Probablemente ya haya escuchado que el juez de la Corte Suprema Scalia piensa que algunas de nuestras mentes más brillantes se están desperdiciando en la profesión legal. Planeaba no cubrir esa historia en particular, en parte porque ya se ha reportado ampliamente, y en parte porque desde hace tiempo tengo la opinión de que las mentes que están en la profesión legal funcionan de manera diferente a las mentes que están en las ciencias.
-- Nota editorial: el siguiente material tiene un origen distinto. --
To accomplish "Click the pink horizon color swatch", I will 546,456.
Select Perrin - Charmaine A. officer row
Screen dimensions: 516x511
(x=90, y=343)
En otras palabras, los que somos del ámbito legal no estamos hechos para manejar el tipo de trabajo que hacen los científicos e ingenieros.
Pero Scalia parece pensar que la sobreabundancia de abogados brillantes serviría mejor a la sociedad si estuvieran descubriendo nuevos genes o curas para enfermedades. Puede que esté loco. Le digo ahora que la sociedad en realidad se vería perjudicada si me pusieran en un laboratorio de ciencias. Probablemente mezclaría los químicos equivocados y saldría de un color diferente (con suerte naranja o morado o algo divertido), y con un brazo extra. No soy bueno en ciencias. Me gusta la ciencia, incursiono en la ciencia, pero no puedo dedicarme a estudiarla a tiempo completo. Al menos no sin lastimarme gravemente a mí mismo o a la raza humana. Y muchos abogados que conozco piensan lo mismo.
Entonces, de todos modos, después de decir que no iba a escribir sobre esto, ¿por qué estoy escribiendo sobre ello ahora? Bueno, hoy en Lowering the Bar hubo una buena publicación que coincidía con mi punto de vista. Y Eric Johnson, en otro de mis blogs favoritos, Prawfsblawg, había hecho un argumento similar al de Scalia en marzo del año pasado. Me alegró ver que alguien estaba en la misma página que yo cuando leí la publicación de Lowering the Bar, pero luego, cuando vi la publicación de Prawfsblawg, comencé a cambiar de opinión.
Cuando leí la publicación de Eric Johnson, no pensé en cómo hay demasiados abogados, o que esos abogados deberían estar curando el cáncer. Pensé en la naturaleza derrochadora de la profesión en su conjunto. Aquí está la segunda mitad de la publicación de Johnson:
Pero, dado que la justicia en Estados Unidos se basa en el sistema adversarial, ¿acaso cada estudiante de derecho brillante no queda anulado por otro compañero de clase igualmente brillante? ¿Es la profesión legal simplemente una carrera armamentista que desperdicia talento en el esquema general de las cosas?
Estas preguntas no se limitan al contexto del litigio. Piense en las decenas de miles de horas de brillantez que se dedican a burlar el código tributario. Ciertamente no culpo a la gente por hacerlo. Pero, ¿nos deja ese esfuerzo a todos en mejor situación?
Supongamos que los abogados más inteligentes hacen que la verdad sea más fácil de hallar para los jurados y que la ley sea más justa al ser aplicada por los tribunales. Incluso si eso fuera cierto, ¿es la ganancia lo suficientemente grande como para compensar las oportunidades perdidas por no redirigir las mentes brillantes hacia la ciencia, los negocios, la ingeniería, la medicina y las artes?
Aparte de la última línea donde sugiere otras ocupaciones para las mentes legales brillantes, Johnson señala que las cosas que se hacen en la profesión legal son un desperdicio, en sí mismas. No importa cuántas o cuán pocas mentes brillantes se conviertan en abogados, todas estarán haciendo las mismas cosas derrochadoras. ¡Simplemente están argumentando! Pero ese argumentar es importante: como señala Johnson, “hace que la verdad sea más fácil de hallar”.
Por supuesto, no soy bueno en ciencias, así que me quedaré con el derecho. Pero si fuera bueno en ciencias… ¿sería una buena idea cambiar de carrera? Tal vez. Tal vez deberíamos dejar el derecho a las personas como yo, que no podríamos titular una solución tampón aunque nuestra vida dependiera de ello, y dejar que quienes son brillantes tanto en derecho como en ciencias abandonen la profesión legal para curar el cáncer.